### [Selected excerpt]
Not every customer is your core customer. Think of it like your favorite musical artist.  You have people that are die-hard groupies. That's your absolute core audience.  

Then you have people who really enjoy the music and probably attend a concert when the band is in town. Those are fans. And then you have people who don't change the station when their song comes on, but probably don't own a full album. Those are listeners.

Segmenting your customer into specific audiences helps you provide a lot more clarity to Investors as to who you care about — and why.  

Imagine we were building a business plan for our new Indie band, “Rage Against Mozart” - a defining pioneer of the Rage Metal Classical genre. Perhaps the only one.  But whatever.

We could begin to split our customers (the people who listen to our music) into three basic tiers — Groupies, Fans, and Listeners.

Example

Groupies - Roughly 20% of our audience but they buy absolutely everything we produce, from bonus tracks to merchandise. Very high lifetime value and great opportunity to convert others.

Fans - Roughly 30% of our audience. They are likely to attend a concert, buy some merchandise and purchase our next album. Reasonable purchase behavior but have a fairly finite cutoff point where they will no longer spend. 

Listeners - Roughly 50% of our audience. They will likely listen to our music but will only do so as part of a larger listening behavior (radio, Spotify, Pandora) versus seeking us out directly. Not likely to attend conferences or buy merchandise, representing a low to no yield. 

Each of those represents a level of customer, and with that, a particular buying behavior. You don't want to lump everyone together, because this makes targeting really hard. It'll also make it easier for you to explain how each group will likely react differently to your product and perhaps how some may represent a larger percentage of your revenue than others.

### [Given entries]
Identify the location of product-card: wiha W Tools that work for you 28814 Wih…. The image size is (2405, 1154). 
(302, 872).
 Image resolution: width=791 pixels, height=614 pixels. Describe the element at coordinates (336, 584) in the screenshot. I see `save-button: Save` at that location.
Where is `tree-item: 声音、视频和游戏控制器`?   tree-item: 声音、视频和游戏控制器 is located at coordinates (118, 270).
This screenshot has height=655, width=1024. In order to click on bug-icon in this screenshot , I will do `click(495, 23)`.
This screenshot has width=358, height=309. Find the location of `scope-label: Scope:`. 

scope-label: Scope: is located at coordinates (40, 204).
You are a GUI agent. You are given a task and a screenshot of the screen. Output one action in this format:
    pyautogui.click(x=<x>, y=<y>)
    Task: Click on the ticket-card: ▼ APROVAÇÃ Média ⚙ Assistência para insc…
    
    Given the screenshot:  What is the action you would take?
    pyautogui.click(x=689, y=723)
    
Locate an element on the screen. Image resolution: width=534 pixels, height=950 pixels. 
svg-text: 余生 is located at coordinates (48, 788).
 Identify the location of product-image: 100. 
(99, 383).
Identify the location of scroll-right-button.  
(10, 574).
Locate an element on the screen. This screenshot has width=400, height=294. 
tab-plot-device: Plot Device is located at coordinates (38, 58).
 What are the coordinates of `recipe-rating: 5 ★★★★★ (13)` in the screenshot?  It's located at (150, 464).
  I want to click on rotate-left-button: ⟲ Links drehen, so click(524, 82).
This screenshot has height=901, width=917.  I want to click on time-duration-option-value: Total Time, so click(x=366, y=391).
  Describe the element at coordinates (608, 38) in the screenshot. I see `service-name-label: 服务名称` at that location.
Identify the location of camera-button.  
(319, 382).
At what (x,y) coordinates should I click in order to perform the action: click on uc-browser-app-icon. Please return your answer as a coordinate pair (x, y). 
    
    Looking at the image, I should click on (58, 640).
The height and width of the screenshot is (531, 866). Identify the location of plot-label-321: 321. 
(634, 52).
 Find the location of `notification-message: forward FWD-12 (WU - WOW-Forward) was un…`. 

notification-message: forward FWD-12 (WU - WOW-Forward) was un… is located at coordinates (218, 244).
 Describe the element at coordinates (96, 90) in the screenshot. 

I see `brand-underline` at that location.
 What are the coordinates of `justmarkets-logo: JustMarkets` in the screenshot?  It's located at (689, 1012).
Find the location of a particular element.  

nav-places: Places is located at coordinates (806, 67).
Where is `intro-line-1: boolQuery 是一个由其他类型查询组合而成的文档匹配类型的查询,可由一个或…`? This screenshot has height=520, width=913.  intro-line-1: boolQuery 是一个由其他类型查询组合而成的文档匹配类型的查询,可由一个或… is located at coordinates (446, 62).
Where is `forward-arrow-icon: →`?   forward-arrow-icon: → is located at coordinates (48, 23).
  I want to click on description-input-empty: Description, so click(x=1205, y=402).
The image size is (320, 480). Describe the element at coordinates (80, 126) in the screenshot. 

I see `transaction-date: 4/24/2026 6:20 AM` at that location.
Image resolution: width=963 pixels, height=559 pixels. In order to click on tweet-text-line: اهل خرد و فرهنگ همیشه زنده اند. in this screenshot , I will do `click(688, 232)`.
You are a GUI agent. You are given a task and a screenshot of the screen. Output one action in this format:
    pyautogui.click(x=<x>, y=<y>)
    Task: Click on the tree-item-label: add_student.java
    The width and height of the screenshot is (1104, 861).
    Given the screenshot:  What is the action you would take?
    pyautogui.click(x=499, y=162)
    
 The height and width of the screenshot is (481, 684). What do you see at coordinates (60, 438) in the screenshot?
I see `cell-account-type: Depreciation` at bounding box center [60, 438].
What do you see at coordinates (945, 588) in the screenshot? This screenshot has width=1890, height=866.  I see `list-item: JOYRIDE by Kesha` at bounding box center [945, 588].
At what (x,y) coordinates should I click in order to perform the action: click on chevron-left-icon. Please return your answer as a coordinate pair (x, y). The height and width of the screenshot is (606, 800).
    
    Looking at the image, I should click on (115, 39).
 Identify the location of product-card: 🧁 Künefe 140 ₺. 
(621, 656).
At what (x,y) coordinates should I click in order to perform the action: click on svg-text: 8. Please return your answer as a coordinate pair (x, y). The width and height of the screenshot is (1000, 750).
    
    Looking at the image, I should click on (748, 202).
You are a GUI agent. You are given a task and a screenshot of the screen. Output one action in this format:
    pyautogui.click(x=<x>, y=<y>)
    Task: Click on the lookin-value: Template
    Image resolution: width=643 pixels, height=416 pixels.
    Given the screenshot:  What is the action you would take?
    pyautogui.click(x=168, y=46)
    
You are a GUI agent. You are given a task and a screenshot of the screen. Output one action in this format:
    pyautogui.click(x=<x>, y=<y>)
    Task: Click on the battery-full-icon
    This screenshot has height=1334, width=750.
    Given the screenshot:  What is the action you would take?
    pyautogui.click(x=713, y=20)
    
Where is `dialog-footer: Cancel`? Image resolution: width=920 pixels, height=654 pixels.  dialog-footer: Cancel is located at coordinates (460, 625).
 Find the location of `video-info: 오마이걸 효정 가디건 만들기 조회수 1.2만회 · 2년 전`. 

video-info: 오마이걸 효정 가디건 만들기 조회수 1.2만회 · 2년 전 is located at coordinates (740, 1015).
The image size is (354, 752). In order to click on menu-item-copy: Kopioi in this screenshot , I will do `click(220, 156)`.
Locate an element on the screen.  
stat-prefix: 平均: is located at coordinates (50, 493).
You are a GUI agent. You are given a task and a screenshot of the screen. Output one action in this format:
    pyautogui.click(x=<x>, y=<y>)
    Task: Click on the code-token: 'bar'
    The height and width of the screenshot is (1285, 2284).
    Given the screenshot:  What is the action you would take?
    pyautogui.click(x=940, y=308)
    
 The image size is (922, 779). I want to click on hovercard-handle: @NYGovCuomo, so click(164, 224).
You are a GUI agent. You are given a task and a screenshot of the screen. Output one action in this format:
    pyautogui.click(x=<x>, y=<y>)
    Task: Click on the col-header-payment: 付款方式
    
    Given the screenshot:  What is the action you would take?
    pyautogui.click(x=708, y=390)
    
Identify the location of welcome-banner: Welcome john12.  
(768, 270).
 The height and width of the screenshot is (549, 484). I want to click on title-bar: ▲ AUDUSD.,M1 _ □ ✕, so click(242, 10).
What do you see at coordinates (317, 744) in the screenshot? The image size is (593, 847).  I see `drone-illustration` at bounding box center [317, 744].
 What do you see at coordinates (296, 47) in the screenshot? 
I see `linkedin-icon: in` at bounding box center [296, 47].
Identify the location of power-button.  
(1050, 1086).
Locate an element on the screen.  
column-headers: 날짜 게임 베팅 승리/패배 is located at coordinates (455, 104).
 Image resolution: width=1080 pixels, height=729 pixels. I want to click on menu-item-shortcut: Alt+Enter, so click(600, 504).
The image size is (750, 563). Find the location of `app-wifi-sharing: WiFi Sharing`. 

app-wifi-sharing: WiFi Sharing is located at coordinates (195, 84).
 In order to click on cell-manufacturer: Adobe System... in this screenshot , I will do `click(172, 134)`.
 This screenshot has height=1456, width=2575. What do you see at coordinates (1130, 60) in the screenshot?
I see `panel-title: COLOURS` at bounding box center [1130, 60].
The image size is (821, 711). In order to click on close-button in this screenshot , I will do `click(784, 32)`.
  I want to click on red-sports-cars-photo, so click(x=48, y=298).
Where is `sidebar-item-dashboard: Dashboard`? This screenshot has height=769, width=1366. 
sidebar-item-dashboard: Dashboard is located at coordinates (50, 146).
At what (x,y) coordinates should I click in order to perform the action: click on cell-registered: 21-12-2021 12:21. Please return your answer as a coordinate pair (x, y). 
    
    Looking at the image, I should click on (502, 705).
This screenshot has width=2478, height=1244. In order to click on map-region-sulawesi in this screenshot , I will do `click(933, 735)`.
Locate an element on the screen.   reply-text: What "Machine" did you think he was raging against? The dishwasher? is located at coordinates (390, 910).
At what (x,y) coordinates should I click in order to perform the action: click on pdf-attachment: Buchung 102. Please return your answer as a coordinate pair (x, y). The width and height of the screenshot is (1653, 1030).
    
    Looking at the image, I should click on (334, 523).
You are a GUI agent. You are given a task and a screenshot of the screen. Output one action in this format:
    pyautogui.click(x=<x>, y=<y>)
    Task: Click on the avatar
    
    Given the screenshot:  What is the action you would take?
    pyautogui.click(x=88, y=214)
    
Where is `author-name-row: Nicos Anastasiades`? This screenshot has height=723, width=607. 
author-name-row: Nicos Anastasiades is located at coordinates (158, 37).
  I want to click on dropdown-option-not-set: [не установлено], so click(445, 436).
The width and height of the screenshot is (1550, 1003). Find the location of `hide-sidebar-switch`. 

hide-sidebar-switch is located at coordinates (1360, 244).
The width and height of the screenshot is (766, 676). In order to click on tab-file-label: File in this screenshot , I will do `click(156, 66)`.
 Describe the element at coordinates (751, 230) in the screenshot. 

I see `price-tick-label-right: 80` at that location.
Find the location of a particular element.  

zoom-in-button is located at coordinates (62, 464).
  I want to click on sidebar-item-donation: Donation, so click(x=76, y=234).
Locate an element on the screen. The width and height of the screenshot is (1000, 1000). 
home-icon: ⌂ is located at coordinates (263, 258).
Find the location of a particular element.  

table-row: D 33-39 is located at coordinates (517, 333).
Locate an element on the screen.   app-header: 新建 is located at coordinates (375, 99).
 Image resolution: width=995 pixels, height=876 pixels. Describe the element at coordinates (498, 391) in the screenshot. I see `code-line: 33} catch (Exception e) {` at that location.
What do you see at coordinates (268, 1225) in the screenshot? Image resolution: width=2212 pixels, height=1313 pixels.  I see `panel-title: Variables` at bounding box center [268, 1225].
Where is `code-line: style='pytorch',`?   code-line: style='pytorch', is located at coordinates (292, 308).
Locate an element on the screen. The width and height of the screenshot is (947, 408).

### [Complete the following]
1. In the text on customer segmentation, roughly what share of the band's audience are Fans?
2. Reproduce the entries starting at the line containing "on cell-registered: 21-12-2021" and ending at the line containing "Looking at the image, I should click on (334, 523).", with "screenshot" swapped for "screen capture" and everything else left unchanged. Return only those lines.

### [List of solutions]
1. Roughly 30%.

2.
At what (x,y) coordinates should I click in order to perform the action: click on cell-registered: 21-12-2021 12:21. Please return your answer as a coordinate pair (x, y). 
    
    Looking at the image, I should click on (502, 705).
This screen capture has width=2478, height=1244. In order to click on map-region-sulawesi in this screen capture , I will do `click(933, 735)`.
Locate an element on the screen.   reply-text: What "Machine" did you think he was raging against? The dishwasher? is located at coordinates (390, 910).
At what (x,y) coordinates should I click in order to perform the action: click on pdf-attachment: Buchung 102. Please return your answer as a coordinate pair (x, y). The width and height of the screen capture is (1653, 1030).
    
    Looking at the image, I should click on (334, 523).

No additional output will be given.